A recent Lancet study looked at eating habits of 135,335 people aged 35-70 over a period of 7.5 years. The findings were that high carbohydrate intake (not fat) was linked to a higher risk of death, whereas fat intake was associated with lower death and had no link to cardiovascular disease. In fact, eating more saturated fat was associated with a lower risk of stroke!

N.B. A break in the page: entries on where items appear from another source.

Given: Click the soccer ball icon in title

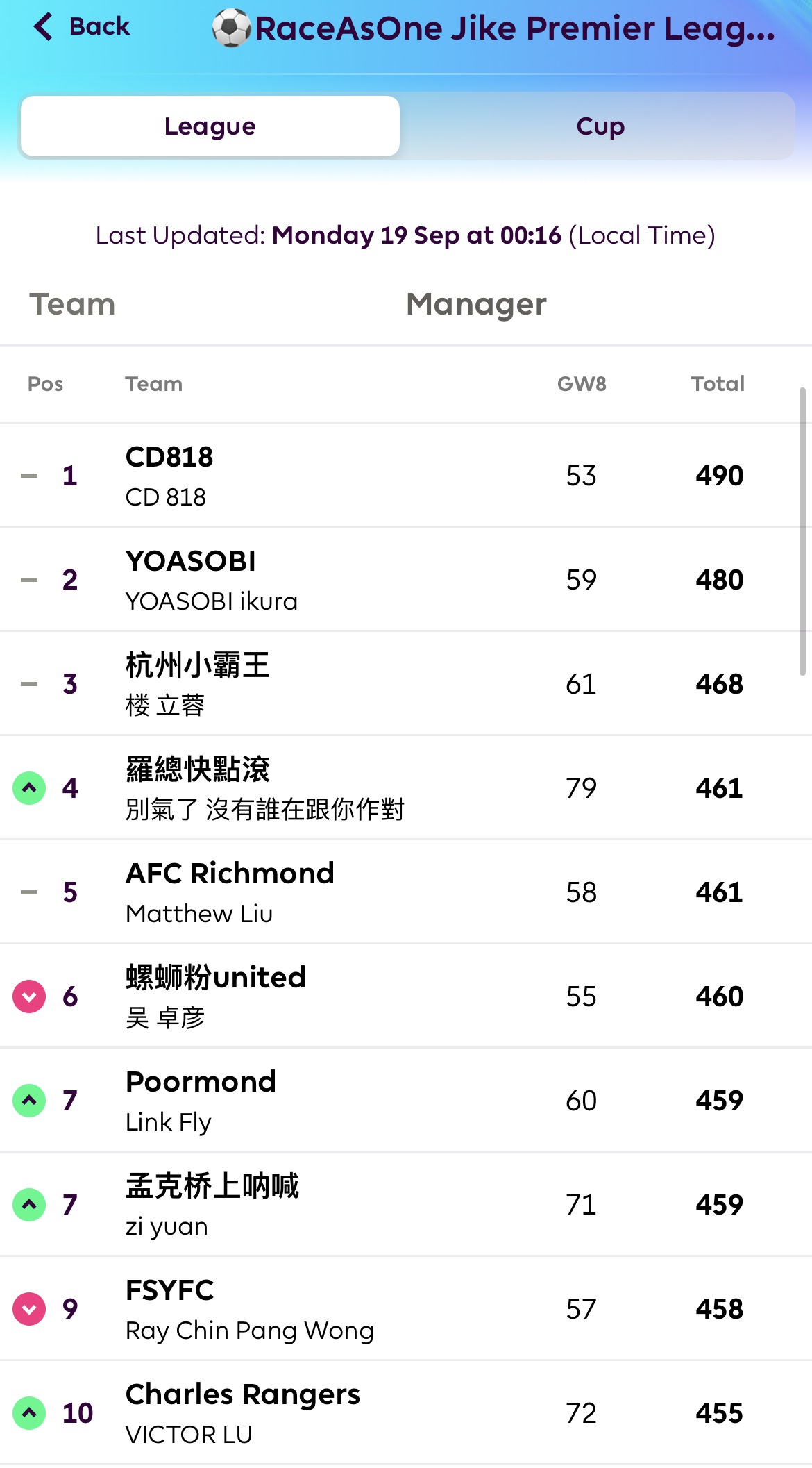Looking at the screenshot, I should (x=231, y=28).
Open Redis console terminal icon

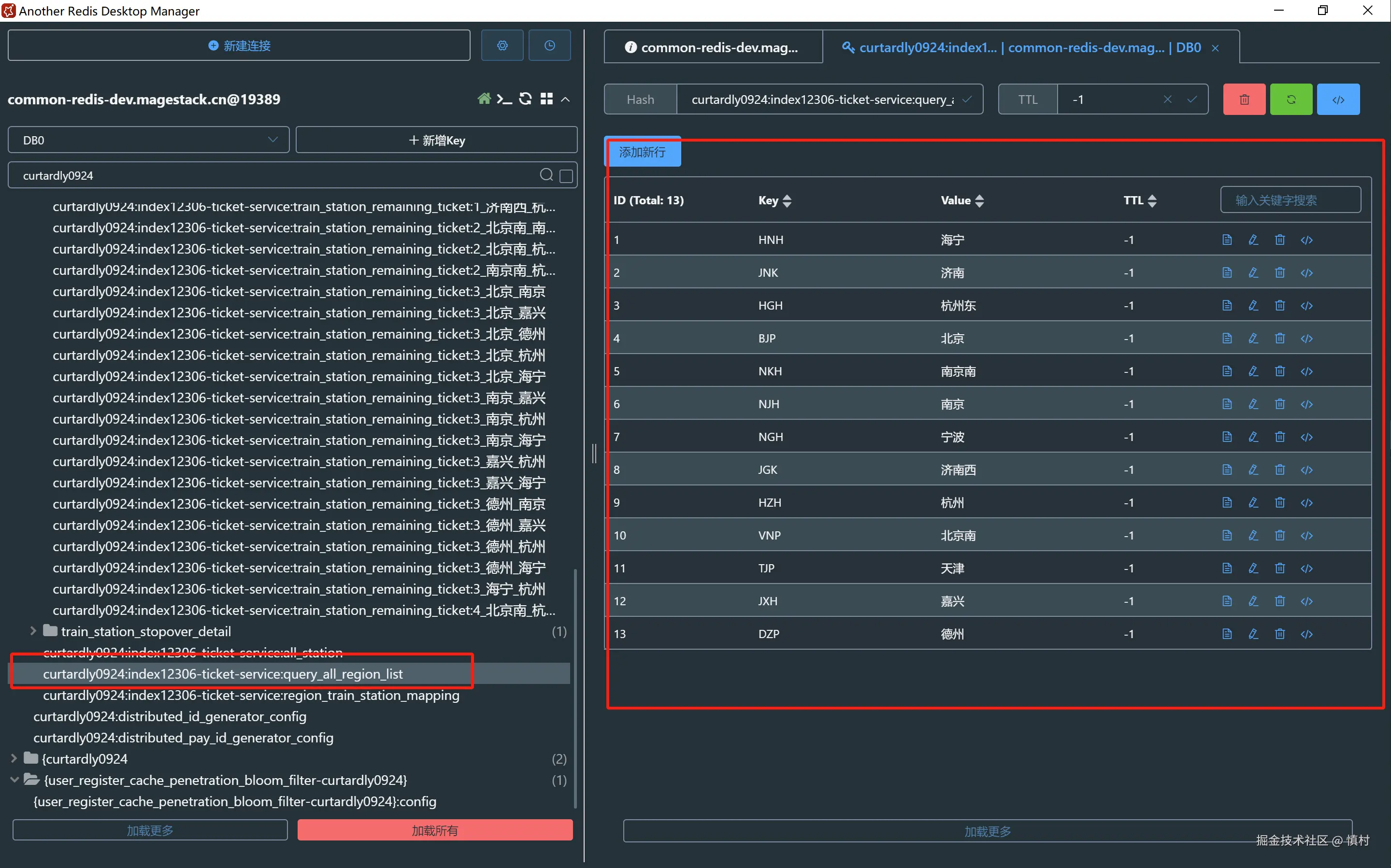[x=504, y=100]
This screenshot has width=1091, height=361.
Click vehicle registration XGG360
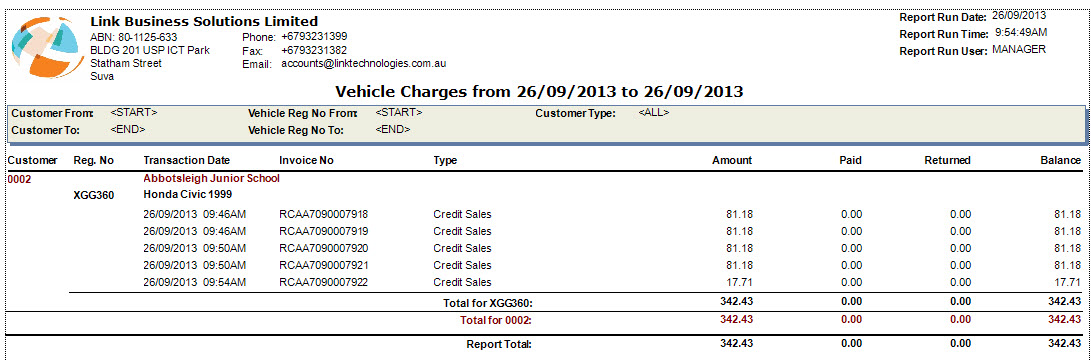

Some reasons for the surprising results include

  • Low or fat free options are less satiating than full fat counterparts so we eat more

  • Low fat options exclude important fat-soluble vitamins – A, D, E, K – these vitamins support immunity and protect against infection and inflammatory related disease

  • Low fat options contain trans-fats (hydrogenated vegetable oils) as a substitute for original fat content – this is the most dangerous type

  • Low or fat free options contain significantly more added sugar than full fat option

What to do?

While fat contributes significantly more calories than any other macro-nutrient – 9kcal per gram as opposed to 4kcal per gram for Protein or carbohydrates; reducing calories intake is not as simple as eliminating fat from the diet.

At the very minimum it is definitely a good idea to look closely at the nutritional content of any low-fat or fat free foods you are considering buying. You might very well find there is what is being lost in fat is more than made up for in sugar, salt or even overall calories!

Try original (full fat) versions of foods and consider whether you could actually end up eating less of the food than if you had the lower fat version

Ideally and wherever possible, eating foods that come as close as possible to their natural state means getting all the natural nutrients the food would provide and usually can be surprisingly filling.